Правильный ответ на этот вопрос потребовал бы для своего изложения гораздо больше места, чем ему предназначено в этой небольшой книге, и затронул бы важные проблемы как эстетики, так и истории. О подробном ответе здесь даже и думать нельзя, но я рискну намекнуть на него, предупредив читателя, что мои размышления принесут ему мало пользы, если он не ознакомился с предыдущими разделами этого тома.
Возможно, что если бы Пизанелло не был под таким влиянием Флоренции и античности, его постигла бы другая судьба. Его рисунок был подобен рисунку братьев ван Эйк, а его живопись лишь немногим ниже их. Недостаток его интеллектуализма легко мог бы быть восполнен последующим великим художником в такой небывалый век прогресса, каким было Возрождение. Преемником Пизанелло в североитальянской живописи должен был бы стать такой художник, как Ян ван Эйк. Или если не ван Эйк, то какой-либо другой его последователь. Переняв любовь веронского мастера к птицам и животным, чувство линии, тонкий и деликатный мазок, он должен был бы положить начало тому стилю, которому суждено было завершиться в творчестве Хокусаи. Тем, что Мантенья не похож на Пизанелло, на братьев ван Эйк и на их последователей (Ван Эйки заставляют меня вспомнить об их величайшем итальянском последователе Антонелло да Мессина. То, что дошло до нас из его работ, подтверждает легенду, что он сформировался под влиянием ван Эйков и их непосредственного последователя Петруса Кристуса. Он научился у них не только секретам их превосходной техники, но унаследовал их любовь к линейной перспективе, пирамидальным или коническим очертаниям и массам. В конце своей сравнительно короткой деятельности Антонелло жил некоторое время в Венеции и больше заимствовал от Джованни Беллини, чем сам дал ему и другим венецианцам. Его позднейшие работы по духу венецианские, а разница между его портретами и портретами Джованни Беллини незначительна. По имперсональности и иллюстративности своего искусства Антонелло приближается к Пьеро делла Франческа. Он обладает чувством сценического пространства, и в одной из его двух больших картин — «Св. Себастьяне» в Дрезденской галерее (другая — «Благовещение» — в Сиракузах) выдержаны великолепные и внушительные архитектурные пропорции. Но его осязательная ценность несравнима с Пьеро делла Франческа или Сезанном и не выше, чем у Джованни Беллини. Антонелло ценят больше всего за портреты, хотя они кажутся менее значительными по сравнению с его мадоннами, из которых одна находится в Мюнхене, другая в Палермо, третья полная благородства «Мадонна» в Национальной галерее в Вашингтоне. Последнее произведение не менее поразительно, чем «Голова девушки» кисти Вермеера Дельфтского, находящаяся в Гааге, которая напоминает Пьеро делла Франческа и в то же время предвосхищает Сезанна.), или на Хокусаи и его предшественников, он обязан Флоренции и античности.

БЛОК ДАННЫХ |
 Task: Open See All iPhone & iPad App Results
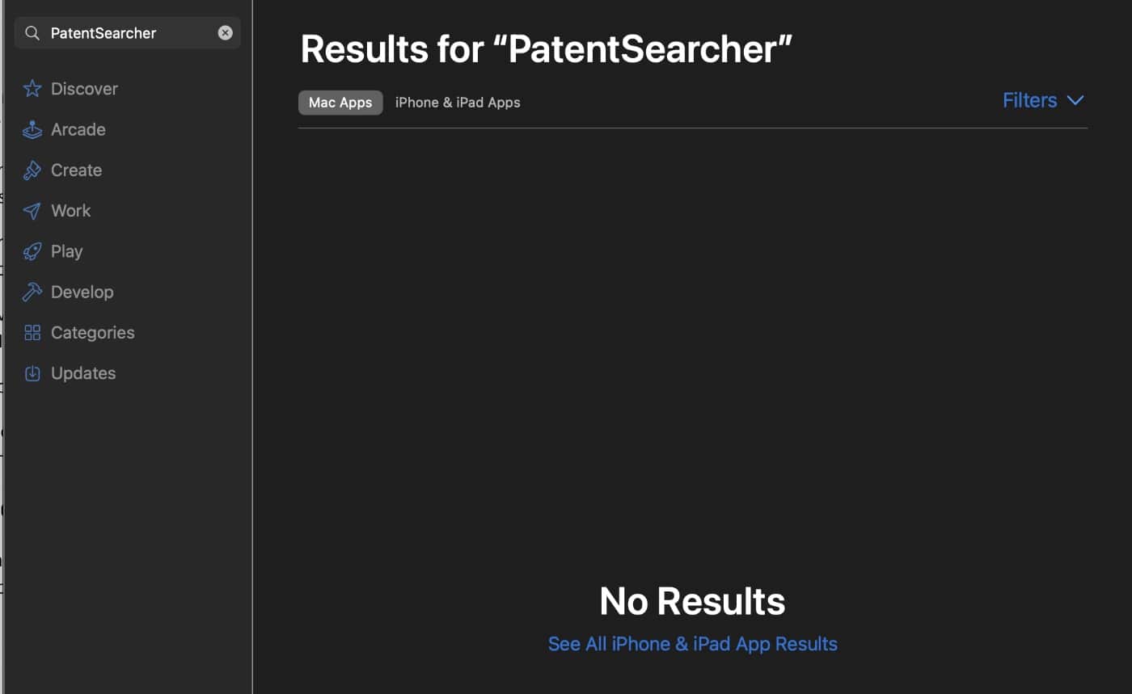692,644
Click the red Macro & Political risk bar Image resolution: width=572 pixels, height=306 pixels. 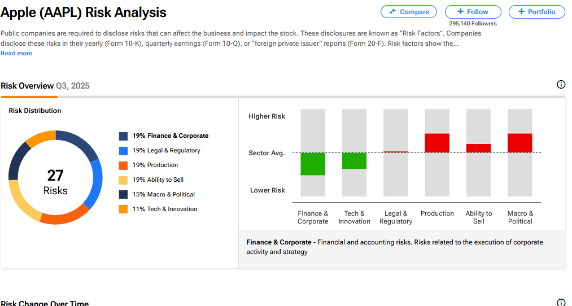[520, 143]
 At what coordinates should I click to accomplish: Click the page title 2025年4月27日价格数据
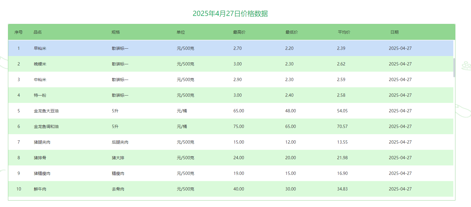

ЗАДАНИЕ 1 | Перескажи короче, в виде списка, абзац текста об итальянской живописи, который начинается словами «Возможно, что если бы Пизанелло». Сохрани главные факты.
ЗАДАНИЕ 2 | Продолжи текст об итальянской живописи после его последнего предложения.

ОЖИДАЕМЫЙ ОТВЕТ 1 |
- Без сильного влияния Флоренции и античности судьба Пизанелло могла бы сложиться иначе. Его рисунок подобен рисунку братьев ван Эйк, а живопись лишь немногим им уступает.
- Недостаток его интеллектуализма мог бы восполнить последующий великий художник. Преемником Пизанелло в североитальянской живописи должен был стать художник вроде Яна ван Эйка или другого его последователя.
- Такой преемник перенял бы любовь веронского мастера к птицам и животным, чувство линии, тонкий и деликатный мазок. Он положил бы начало стилю, которому суждено было завершиться у Хокусаи.
- Антонелло да Мессина — величайший итальянский последователь ван Эйков. Он сформировался под влиянием ван Эйков и Петруса Кристуса и перенял у них технику, любовь к линейной перспективе, пирамидальным и коническим очертаниям и массам.
- В Венеции он больше заимствовал у Джованни Беллини, чем дал венецианцам. Его поздние работы венецианские по духу, а его портреты мало отличаются от портретов Беллини.
- Имперсональностью и иллюстративностью искусства Антонелло близок к Пьеро делла Франческа и обладает чувством сценического пространства. В «Св. Себастьяне» (Дрезденская галерея) выдержаны великолепные архитектурные пропорции; другая его большая картина, «Благовещение», находится в Сиракузах.
- Его осязательная ценность несравнима с Пьеро делла Франческа или Сезанном и не выше, чем у Джованни Беллини.
- Антонелло ценят прежде всего за портреты, хотя они уступают его мадоннам в Мюнхене, Палермо и Вашингтоне. Вашингтонская «Мадонна» не менее поразительна, чем «Голова девушки» Вермеера Дельфтского в Гааге.
- Тем, что Мантенья не похож ни на Пизанелло, ни на ван Эйков и их последователей, ни на Хокусаи и его предшественников, он обязан Флоренции и античности.

ОЖИДАЕМЫЙ ОТВЕТ 2 |
ПИЗАНЕЛЛО. СВ. ГЕОРГИЙ ОСВОБОЖДАЕТ ДОЧЬ ТРАПЕЗУНДСКОГО ЦАРЯ. 1430-е гг. ФРАГМЕНТ
Верона, церковь Сайта Анастазия
Живопись Пизанелло, так же как и ранних фламандцев, была слишком наивна. В своем восхищении перед красотами природы эти художники были подобны детям, которые, отправляясь в свою первую весеннюю экскурсию на соседний луг или в лес, рвут все полевые цветы, ловят птиц, обнимают деревья и наблюдают за пестро расцвеченными тварями, ползающими в травах. Все вызывает их интерес, и все, что можно собрать, они с торжеством несут домой. К этому радостному восприятию простых жизненных явлений величайшие из ранних фламандцев ван Эйки присоединили свою высокую духовную одаренность и поразительную мощь в передаче характера. Они обладали несравненно более высокой техникой, чем та, о которой когда-либо мечтали в Тоскане. И все же почти вся фламандская живопись в той мере, в какой она не была затронута флорентийским влиянием, имеет значение только как подражательная или иллюстративная. Может быть, поэтому она постепенно вырождалась, пока через сто лет после смерти Пизанелло не погибла окончательно, оставив после себя лишь великолепную технику. Все это наследство получил Рубенс, первый великий фламандец после ван Эйков. Но по своему творчеству он был итальянцем, а назвать кого-либо итальянцем, после того как жил и работал Микеланджело, равносильно определению его как флорентийца.
Было бы любопытно поразмыслить о том, что произошло с Нидерландами, если бы они были расположены ближе к Тоскане и если бы Рубенс появился там не в XVII столетии после братьев Каррачи, а как Мантенья в середине кватроченто. Мы попытаемся уяснить себе характер тех явлений, которых не хватало северной живописи XV века и которыми, наоборот, в избытке обладало флорентийское искусство.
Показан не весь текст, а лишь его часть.